【元番記者が九重親方を悼む】平成が始まったばかりのころの名古屋場所だったと思う。「なぁ、それ伸ばしてんの?」。横綱千代の富士はニヤニヤしながらそう話しかけてきた。

 当時の私は30歳を超えたところ。年金をもらえるぐらいの大ベテランがわんさかといる相撲担当記者たちの中では完全な鼻タレだった。そこで少しでも貫禄があるように見せたいと、薄い口ひげを伸ばしていたのだ。

「うーん、やめたほうがいいなぁ。うん、やめとけ。似合わないよ。剃っちゃえ剃っちゃえ」

 確かにスカスカで貧弱だった。それでも何とか「ひげ」と認識してもらえるまで伸びてくれたのだ。
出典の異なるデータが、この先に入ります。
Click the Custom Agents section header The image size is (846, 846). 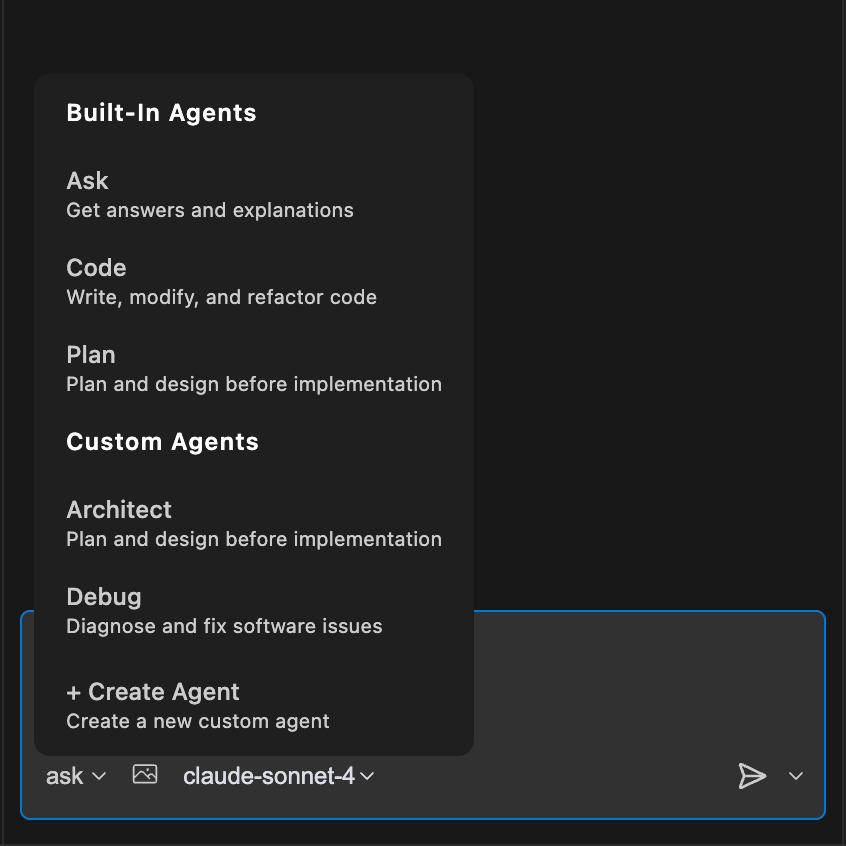[x=162, y=442]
何日か「まぁ、いいじゃないですか」と、はぐらかしていたのだが、ある日、全く予期していなかった言葉が飛んできた。

「なぁ、会社を代表して来てるってのは分かるし、ナメられないようにってのも分かるけどな、ひげを生やしたぐらいじゃどうにもならないぞ」

 見透かされていた。おくびにも出していなかったのに。土俵上そのままの鋭い観察力・洞察力。よく見ているからこそ「気負い」や「背伸び」といったものが分かったのだろう。

 次の日の朝、ひげを剃った私の背中をバシンと叩いて屈託のない笑顔を見せた千代の富士。記者として大切なことを学ばせてもらった気がする。最近は新聞で苦渋に満ちた顔しか見ていなかったが、あの日のウルフスマイルは一生忘れることはないだろう。ご冥福をお祈りします。